In one of his first acts as President, Trump signed the Enhancing Public Safety order – which is basically an attempt to crack down on illegal immigrants.
It states that privacy protections won’t be extended beyond US citizens or residents:
Agencies shall, to the extent consistent with applicable law, ensure that their privacy policies exclude persons who are not United States citizens or lawful permanent residents from the protections of the Privacy Act regarding personally identifiable information.
This raised fears that European citizens’ data stored by large US multinationals in America could be at risk from prying from agencies including the NSA and FBI.
After all, the very reason the original Safe Harbor agreement was torn up was that the EU Court of Justice ruled it didn’t adequately protect European consumers from the prying eyes of US spooks.
Jan-Philipp Albrecht, a German MEP and European Parliament rapporteur on the EU’s general data protection regulation, tweeted:
“If this is true @EU_Commission has to immediately suspend #PrivacyShield & sanction the US for breaking EU-US umbrella agreement.”
However, the European Commission has since responded with the following statement:
“The US Privacy Act has never offered data protection rights to Europeans. The Commission negotiated two additional instruments to ensure that EU citizens’ data is duly protected when transferred to the US:
The EU-US Privacy Shield, which does not rely on the protections under the US Privacy Act.

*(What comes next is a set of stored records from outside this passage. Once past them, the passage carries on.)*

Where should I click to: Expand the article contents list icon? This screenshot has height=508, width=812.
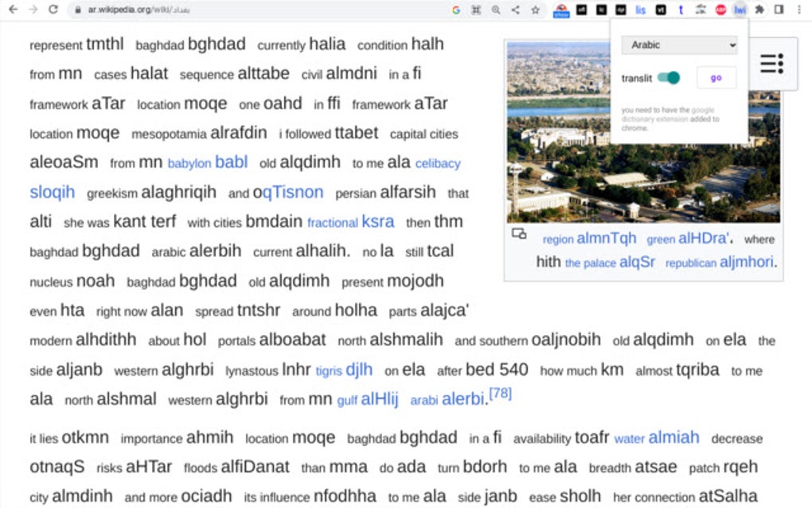(x=771, y=62)
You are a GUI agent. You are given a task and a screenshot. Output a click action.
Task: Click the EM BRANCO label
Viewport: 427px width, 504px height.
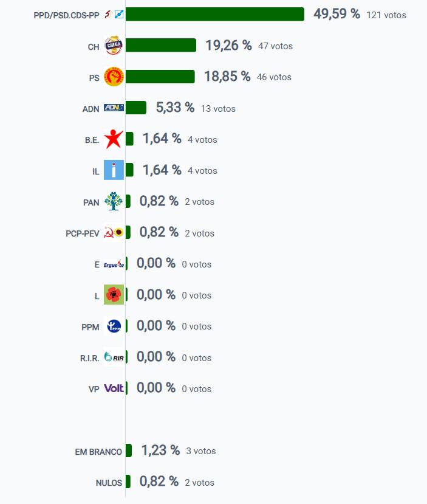(98, 452)
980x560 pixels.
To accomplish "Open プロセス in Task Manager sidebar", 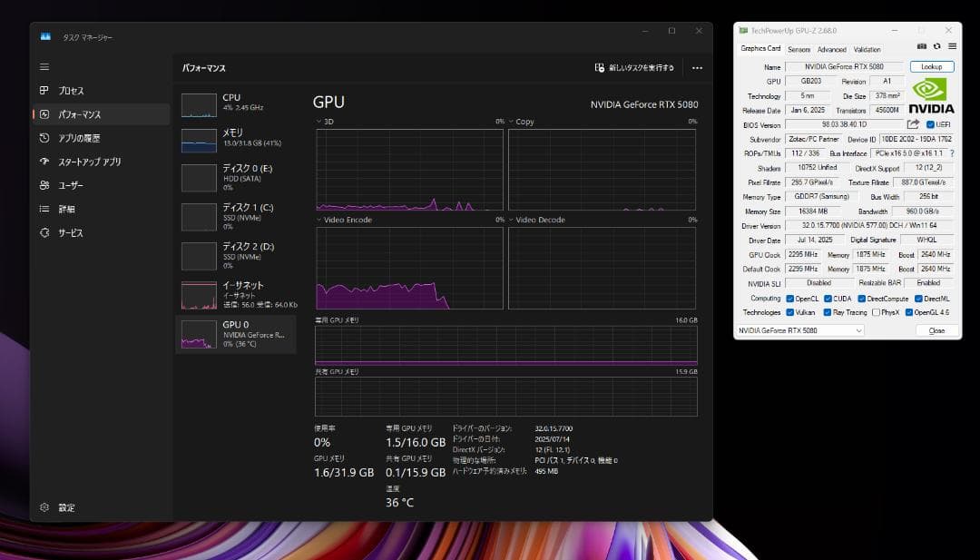I will coord(72,90).
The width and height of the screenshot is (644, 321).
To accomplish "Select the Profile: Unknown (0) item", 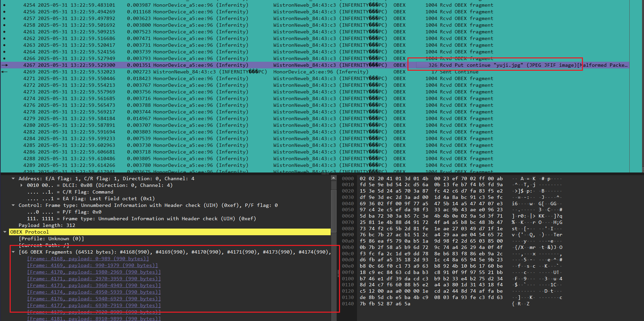I will 51,239.
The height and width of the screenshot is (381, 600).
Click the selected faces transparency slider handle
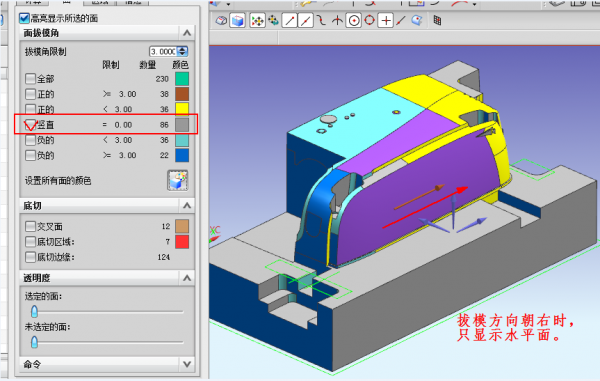[x=34, y=311]
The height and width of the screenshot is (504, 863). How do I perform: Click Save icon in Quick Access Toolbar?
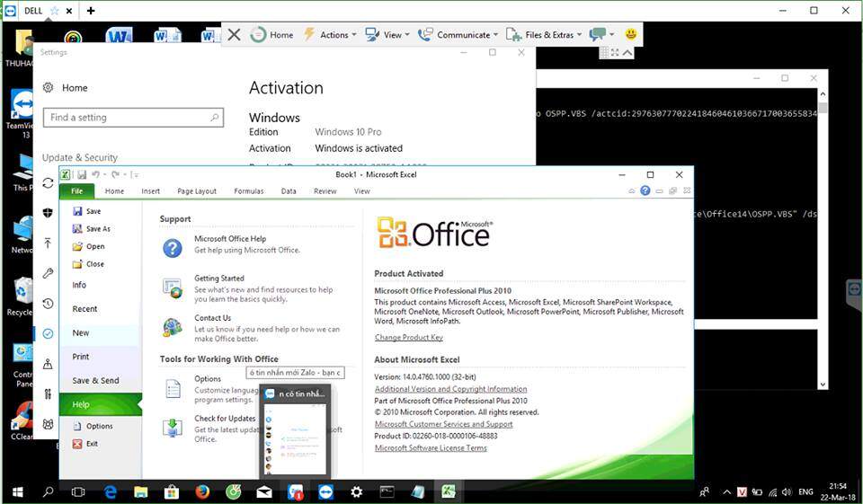pyautogui.click(x=82, y=174)
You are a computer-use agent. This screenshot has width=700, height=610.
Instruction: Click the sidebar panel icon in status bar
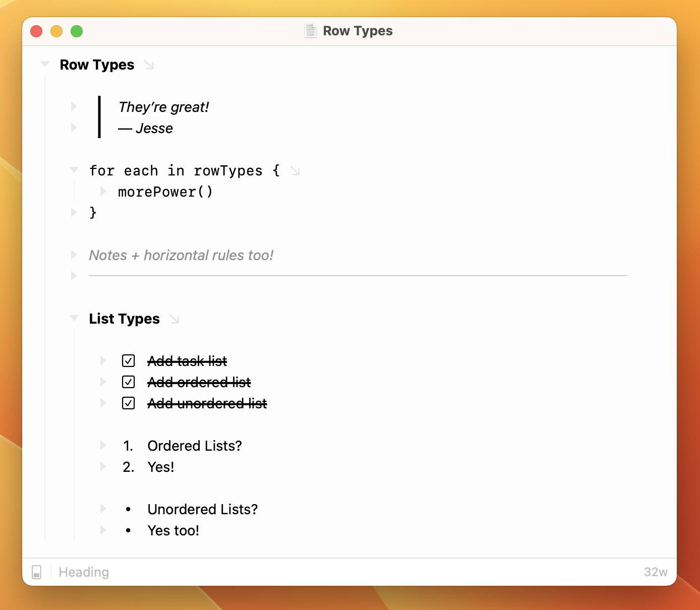(x=37, y=572)
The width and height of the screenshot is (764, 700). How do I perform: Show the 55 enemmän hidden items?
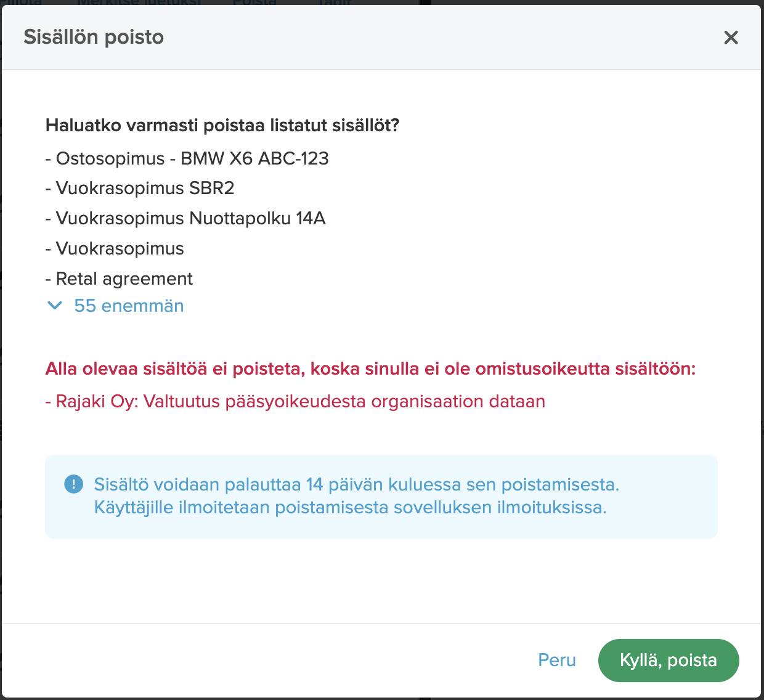pyautogui.click(x=129, y=306)
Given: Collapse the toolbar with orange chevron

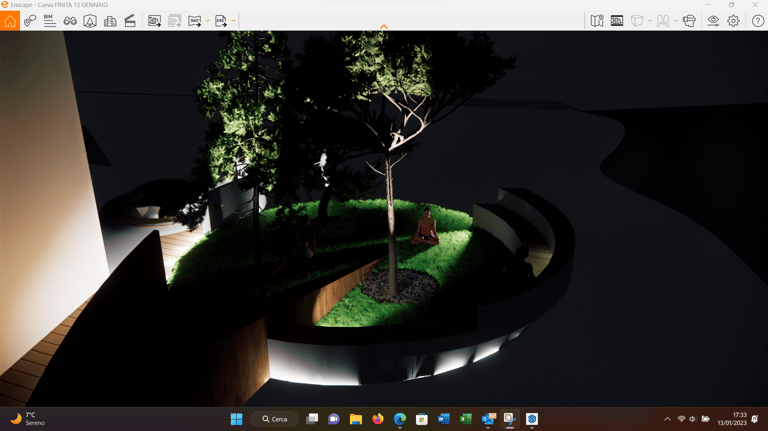Looking at the screenshot, I should (384, 27).
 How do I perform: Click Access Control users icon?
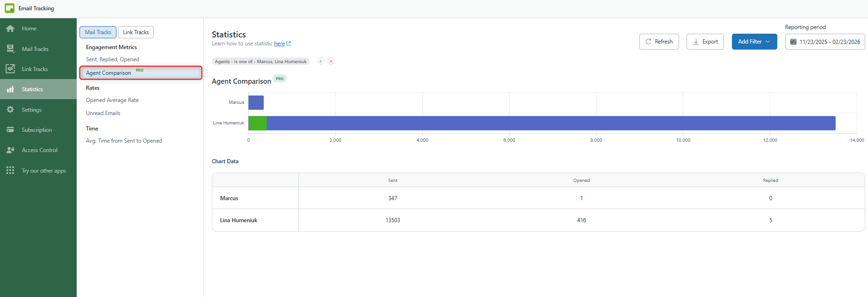10,150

The EU-US Umbrella Agreement, which enters into force on 1 February. To finalize this agreement, the US Congress adopted a new law last year, the US Judicial Redress Act, which extends the benefits of the US Privacy Act to Europeans and gives them access to US courts.”
The Commission said it will “continue to monitor the implementation of both instruments,” and anything else which might affect Europeans’ data protection rights.
However, even if conflict is avoided this time around, the Trump administration’s ‘America First’ policies could yet jeopardize the data sharing agreement.